"Sexy Crazy"

Today I was asked if “insane” or “crazy” are offensive terms to people with a mental illness. My response was simply “I can only speak on a personal level but it depends on how the term is used.” I have heard those with anorexia or depression called insane which greatly offended me because I have personal (either myself or through good friends) experience with these and also don’t think any of my friends are crazy. However, I would probably call anyone who had a psychotic break and lost control of themselves, crazy at least in the moment. Maybe that’s completely unfair of me and proof of my own ignorance and if so I certainly hope someone will correct me. To sum this matter up; I’ve never had experience with a psychotic break or episode but since I know how much it sucks to be called crazy I’d say try and avoid the term in reference to another human. People are all people.

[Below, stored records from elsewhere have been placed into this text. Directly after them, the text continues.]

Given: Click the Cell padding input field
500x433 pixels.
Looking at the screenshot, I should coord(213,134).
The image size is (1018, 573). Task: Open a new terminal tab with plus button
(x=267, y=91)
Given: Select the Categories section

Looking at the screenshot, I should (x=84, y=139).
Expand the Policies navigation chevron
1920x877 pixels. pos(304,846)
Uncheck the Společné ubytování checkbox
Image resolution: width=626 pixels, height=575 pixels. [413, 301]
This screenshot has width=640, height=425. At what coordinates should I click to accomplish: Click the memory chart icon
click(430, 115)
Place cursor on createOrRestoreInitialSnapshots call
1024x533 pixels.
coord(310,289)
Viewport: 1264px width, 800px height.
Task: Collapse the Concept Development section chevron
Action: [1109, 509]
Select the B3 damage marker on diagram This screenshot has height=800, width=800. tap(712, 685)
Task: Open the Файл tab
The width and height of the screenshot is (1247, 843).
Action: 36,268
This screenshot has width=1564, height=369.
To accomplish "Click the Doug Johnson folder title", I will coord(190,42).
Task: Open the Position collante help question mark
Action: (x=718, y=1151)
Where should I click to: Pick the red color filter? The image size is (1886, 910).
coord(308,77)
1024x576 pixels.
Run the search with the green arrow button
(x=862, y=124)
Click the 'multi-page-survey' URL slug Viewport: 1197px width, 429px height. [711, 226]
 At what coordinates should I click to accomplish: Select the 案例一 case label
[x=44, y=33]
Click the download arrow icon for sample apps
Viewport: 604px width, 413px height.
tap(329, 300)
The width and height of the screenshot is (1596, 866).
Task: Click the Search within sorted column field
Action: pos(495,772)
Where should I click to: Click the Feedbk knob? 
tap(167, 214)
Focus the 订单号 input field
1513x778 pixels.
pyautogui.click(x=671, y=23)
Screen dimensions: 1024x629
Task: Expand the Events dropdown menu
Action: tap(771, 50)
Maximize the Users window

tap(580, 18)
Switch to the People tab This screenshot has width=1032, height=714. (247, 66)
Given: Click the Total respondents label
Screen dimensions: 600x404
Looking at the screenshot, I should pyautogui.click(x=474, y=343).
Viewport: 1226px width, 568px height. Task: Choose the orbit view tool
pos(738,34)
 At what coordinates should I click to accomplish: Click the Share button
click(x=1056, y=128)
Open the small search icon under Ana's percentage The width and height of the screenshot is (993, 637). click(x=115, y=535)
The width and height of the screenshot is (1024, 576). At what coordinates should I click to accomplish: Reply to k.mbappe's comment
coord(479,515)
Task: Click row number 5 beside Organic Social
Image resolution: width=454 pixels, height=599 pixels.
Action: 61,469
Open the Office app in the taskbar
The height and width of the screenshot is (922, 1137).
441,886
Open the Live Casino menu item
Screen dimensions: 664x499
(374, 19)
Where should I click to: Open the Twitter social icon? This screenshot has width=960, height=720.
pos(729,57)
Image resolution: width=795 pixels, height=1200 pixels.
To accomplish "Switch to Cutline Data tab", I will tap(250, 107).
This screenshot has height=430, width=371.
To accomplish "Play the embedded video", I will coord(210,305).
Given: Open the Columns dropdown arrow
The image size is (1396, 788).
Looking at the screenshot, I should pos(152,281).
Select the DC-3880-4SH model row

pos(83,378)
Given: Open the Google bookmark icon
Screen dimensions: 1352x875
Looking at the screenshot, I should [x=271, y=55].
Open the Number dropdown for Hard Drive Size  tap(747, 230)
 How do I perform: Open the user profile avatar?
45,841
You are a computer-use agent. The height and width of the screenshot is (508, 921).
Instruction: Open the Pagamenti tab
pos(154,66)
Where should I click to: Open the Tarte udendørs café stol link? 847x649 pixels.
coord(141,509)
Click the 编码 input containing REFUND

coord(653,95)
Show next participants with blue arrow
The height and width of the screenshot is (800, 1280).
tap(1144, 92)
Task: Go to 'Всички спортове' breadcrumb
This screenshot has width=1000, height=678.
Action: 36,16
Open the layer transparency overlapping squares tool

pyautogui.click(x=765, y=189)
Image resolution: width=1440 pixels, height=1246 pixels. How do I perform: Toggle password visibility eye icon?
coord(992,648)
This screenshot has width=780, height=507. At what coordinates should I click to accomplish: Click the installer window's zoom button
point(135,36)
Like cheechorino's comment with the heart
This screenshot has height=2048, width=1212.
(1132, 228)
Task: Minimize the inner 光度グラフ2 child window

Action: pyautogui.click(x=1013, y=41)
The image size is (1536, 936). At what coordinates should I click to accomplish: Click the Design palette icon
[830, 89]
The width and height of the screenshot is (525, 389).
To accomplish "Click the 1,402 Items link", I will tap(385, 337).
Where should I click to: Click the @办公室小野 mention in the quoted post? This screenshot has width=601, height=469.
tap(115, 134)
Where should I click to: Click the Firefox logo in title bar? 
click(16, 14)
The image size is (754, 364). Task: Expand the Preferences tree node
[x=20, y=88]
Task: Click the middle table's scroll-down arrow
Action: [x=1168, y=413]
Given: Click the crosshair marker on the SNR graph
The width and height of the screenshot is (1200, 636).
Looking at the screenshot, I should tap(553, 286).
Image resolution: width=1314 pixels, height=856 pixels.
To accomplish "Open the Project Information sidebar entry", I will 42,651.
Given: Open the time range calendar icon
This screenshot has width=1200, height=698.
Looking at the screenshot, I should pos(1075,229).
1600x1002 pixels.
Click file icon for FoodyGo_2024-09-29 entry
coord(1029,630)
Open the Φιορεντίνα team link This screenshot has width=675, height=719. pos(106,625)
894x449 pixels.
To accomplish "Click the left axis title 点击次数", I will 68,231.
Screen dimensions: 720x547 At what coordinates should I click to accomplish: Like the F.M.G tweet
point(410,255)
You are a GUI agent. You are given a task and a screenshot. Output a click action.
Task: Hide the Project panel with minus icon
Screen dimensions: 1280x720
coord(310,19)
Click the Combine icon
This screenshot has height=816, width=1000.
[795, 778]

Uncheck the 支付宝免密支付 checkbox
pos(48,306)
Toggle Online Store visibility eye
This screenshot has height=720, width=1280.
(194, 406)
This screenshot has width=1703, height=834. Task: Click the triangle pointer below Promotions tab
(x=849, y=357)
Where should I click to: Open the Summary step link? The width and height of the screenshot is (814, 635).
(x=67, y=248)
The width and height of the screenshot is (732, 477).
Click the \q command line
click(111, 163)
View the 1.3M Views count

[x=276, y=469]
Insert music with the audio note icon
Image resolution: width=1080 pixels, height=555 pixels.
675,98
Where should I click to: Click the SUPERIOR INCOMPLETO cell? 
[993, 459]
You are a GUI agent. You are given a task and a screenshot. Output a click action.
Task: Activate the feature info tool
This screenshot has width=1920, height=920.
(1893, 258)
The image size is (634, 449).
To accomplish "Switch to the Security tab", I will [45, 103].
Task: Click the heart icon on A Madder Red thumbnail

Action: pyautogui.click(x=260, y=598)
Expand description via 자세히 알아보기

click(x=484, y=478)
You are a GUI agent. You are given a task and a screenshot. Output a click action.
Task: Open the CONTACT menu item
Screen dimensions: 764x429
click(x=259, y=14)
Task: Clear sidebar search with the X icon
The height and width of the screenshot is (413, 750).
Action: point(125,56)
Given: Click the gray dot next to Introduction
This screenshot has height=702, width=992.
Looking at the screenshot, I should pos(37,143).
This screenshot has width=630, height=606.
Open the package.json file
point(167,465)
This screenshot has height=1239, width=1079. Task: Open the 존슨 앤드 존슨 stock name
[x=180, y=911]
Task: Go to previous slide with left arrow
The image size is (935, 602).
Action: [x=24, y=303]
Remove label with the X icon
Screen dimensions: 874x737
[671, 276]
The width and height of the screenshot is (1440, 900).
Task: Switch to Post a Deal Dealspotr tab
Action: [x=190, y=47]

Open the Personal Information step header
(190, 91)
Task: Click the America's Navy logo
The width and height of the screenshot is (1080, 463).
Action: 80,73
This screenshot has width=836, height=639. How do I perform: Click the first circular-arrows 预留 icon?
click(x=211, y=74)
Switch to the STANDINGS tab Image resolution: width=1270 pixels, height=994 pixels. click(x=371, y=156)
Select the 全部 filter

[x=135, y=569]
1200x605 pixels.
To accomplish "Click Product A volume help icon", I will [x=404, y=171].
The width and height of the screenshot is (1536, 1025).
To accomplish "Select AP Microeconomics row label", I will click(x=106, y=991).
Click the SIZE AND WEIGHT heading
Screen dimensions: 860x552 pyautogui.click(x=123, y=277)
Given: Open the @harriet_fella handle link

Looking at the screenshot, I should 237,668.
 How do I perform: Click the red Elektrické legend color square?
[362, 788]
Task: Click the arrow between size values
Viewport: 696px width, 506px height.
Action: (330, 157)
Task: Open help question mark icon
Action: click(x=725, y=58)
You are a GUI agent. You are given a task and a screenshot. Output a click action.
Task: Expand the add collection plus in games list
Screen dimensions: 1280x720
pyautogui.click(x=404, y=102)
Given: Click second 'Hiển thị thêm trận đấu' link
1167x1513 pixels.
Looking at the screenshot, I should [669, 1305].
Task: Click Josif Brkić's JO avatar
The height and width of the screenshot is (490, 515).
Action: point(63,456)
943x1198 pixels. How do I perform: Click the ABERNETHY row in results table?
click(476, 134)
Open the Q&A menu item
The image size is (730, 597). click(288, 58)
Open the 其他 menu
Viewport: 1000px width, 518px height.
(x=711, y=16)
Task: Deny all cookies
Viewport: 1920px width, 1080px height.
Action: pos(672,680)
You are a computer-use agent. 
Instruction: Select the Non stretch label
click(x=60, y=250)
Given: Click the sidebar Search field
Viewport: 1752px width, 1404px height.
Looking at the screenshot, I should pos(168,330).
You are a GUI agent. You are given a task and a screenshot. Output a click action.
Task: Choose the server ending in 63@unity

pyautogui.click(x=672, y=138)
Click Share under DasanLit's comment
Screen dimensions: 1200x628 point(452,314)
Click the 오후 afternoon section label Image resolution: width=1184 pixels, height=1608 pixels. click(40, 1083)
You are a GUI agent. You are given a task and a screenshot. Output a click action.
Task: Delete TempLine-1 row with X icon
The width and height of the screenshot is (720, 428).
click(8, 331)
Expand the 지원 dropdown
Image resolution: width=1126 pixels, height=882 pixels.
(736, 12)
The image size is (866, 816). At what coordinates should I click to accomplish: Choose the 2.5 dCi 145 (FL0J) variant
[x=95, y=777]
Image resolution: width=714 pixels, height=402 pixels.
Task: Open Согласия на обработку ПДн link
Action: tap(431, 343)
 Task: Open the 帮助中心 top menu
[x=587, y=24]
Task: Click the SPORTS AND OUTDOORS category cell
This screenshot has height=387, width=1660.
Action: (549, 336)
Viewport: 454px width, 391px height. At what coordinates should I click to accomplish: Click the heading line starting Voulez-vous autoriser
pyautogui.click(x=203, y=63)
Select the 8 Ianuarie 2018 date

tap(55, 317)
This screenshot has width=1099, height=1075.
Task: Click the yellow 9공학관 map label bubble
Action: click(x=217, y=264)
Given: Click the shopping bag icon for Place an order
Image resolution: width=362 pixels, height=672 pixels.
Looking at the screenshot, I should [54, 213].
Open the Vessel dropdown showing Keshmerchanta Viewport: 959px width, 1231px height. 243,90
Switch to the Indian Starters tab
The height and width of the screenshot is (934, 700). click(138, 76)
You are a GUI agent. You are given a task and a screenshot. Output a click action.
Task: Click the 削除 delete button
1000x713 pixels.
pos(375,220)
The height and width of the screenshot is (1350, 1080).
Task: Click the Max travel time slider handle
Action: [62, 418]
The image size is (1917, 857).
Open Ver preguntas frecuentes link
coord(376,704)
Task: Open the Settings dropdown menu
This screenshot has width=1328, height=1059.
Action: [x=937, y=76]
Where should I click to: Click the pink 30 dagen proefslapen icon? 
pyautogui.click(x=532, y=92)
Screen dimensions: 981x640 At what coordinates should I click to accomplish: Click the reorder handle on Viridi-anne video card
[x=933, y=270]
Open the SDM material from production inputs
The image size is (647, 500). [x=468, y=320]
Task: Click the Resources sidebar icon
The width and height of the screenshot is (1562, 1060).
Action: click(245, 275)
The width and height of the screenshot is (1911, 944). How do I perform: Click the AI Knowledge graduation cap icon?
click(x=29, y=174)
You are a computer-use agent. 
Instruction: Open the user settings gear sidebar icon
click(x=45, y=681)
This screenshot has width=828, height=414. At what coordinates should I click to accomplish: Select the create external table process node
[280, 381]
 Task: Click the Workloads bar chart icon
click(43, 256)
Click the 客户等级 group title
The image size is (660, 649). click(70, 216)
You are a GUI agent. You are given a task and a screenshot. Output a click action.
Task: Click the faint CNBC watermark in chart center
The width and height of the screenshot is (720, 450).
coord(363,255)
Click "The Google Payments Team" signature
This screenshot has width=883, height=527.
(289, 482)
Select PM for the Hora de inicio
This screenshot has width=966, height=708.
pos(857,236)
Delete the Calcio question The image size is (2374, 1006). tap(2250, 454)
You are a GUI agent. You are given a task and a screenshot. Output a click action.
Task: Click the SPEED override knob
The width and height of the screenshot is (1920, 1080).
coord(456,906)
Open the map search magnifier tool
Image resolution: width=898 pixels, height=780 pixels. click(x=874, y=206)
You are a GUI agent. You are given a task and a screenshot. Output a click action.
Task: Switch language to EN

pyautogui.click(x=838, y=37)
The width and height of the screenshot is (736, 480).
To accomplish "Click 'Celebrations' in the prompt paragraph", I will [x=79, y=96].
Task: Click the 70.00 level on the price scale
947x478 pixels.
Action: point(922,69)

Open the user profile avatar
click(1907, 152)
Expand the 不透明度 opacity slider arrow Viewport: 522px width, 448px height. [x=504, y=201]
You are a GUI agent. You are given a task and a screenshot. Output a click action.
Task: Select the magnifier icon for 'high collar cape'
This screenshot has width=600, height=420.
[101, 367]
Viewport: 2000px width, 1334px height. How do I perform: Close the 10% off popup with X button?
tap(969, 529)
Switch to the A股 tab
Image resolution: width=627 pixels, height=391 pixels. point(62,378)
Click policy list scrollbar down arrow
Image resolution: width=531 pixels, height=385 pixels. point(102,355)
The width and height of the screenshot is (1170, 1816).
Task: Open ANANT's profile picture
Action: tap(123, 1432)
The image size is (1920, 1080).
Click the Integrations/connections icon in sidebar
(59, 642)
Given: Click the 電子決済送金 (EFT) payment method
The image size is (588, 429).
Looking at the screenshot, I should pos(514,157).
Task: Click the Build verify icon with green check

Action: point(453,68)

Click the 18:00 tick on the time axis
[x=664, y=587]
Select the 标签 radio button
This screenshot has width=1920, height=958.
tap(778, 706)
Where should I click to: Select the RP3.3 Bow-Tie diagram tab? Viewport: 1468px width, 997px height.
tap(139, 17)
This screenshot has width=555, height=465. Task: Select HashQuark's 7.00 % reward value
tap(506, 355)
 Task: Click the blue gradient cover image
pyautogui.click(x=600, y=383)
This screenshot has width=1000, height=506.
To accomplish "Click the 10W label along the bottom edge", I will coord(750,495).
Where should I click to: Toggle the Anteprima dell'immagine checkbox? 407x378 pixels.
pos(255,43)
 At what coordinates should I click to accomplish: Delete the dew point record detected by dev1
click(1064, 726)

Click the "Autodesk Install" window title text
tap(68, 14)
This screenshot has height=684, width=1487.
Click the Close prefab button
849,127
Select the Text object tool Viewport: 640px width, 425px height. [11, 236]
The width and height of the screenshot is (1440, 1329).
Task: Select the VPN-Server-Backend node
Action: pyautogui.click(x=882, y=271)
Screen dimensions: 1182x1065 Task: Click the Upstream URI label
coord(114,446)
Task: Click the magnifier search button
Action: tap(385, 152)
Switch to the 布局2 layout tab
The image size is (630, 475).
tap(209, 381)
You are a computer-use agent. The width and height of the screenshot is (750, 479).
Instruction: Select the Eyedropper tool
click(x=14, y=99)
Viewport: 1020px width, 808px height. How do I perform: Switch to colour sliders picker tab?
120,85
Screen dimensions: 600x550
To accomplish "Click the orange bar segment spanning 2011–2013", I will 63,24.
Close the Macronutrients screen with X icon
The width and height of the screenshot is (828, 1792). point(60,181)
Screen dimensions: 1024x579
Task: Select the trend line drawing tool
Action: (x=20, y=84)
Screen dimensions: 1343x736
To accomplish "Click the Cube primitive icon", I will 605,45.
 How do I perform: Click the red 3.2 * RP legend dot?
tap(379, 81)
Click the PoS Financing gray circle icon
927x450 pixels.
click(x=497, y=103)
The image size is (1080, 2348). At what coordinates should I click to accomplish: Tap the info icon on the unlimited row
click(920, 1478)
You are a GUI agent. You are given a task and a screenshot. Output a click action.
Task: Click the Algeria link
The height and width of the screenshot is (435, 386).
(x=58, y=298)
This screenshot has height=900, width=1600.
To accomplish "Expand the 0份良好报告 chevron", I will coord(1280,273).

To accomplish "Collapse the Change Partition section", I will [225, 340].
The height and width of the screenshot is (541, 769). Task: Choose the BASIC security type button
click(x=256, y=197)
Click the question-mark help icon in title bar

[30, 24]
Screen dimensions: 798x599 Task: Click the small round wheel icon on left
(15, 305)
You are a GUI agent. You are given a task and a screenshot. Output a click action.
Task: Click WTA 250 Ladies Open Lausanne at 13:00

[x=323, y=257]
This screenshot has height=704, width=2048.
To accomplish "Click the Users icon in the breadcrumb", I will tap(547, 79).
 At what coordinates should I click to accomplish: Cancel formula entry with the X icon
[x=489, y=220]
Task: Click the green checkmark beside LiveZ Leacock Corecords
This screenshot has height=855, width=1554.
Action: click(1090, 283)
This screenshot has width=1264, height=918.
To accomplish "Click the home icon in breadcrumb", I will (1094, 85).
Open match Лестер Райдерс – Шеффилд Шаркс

NOW, to address possibly the phrase that offends me most..again. “Sexy crazy.” I have now not only heard this said in reference to eating disorders but self-harm as well and as long as it keeps coming up, I will keep writing about it. Sexy…the aesthetic definition of this word changes constantly, from decade to decade and now it has come to be girls who are literally just skin and bones and those (to my personal horror) with cuts/burns/bruises. I addressed how far from glamorous eating disorders are in “Skip dinner, Be thinner” so now I will speak to why self-harm is NOT sexy.
17,500 Canadians were hospitalized for self-harm in 2010.
Someone trying to make a statement produced a fake ad recently that appeared as Claire’s (an accessory store for younger girls) was now selling fake cuts to represent being cool/emo without “that hassle and pain.” When this popped up on my tumblr page my heart dropped and I was googling whether or not it was real ASAP because I completely believed that that’s where society had stooped to. I have real scars from knives, tweezers and razors not to mention my anxiety attack induced friction burns. The point of self-harm is the pain and inflicting pain on yourself is nothing to idolize, glamourize or accessorize. Personally, I cut because I didn’t know how else to cope with the unyielding pain I had mentally.
I know some guys think that “crazy” girls are better in bed and that’s a large part of what makes it sexy. This is false and in fact the number of times I have broken down in tears mid-make out session is staggeringly high. Those poor guys who were just hoping to get lucky (in whatever capacity that may be) then had to deal with the ugly torturer and torment that accompany the self-harm wounds. Actually, seeing my cuts and scars constantly triggered a guy I was seeing at the time to begin burning himself regularly with a Zippo. Sexy, eh?
I am not stupid. I am aware that there are people who have a sexual fetish towards pain That is an area I am simply not educated in and so cannot address it properly but I can say that “getting with” someone who has scars or other evidence of self-harm will NOT ensure you have a fun night.
All that having been said, I obviously do not believe that those who have a mental illness of any kind are any less human. Everyone goes through the good and the bad times. When I was breaking down while kissing someone it was not solely because I am depressed; it was due to a low in my life that effected my mental state drastically. Not everyone who depression will wreck a moment like that with uncontrollable crying. Not one person is exactly like the next; we all have different stories and all of them are worth telling. I write about my own experiences and opinions. I do not have all the facts and cannot speak for everyone with a mental illness so please feel free to disagree where you see fit.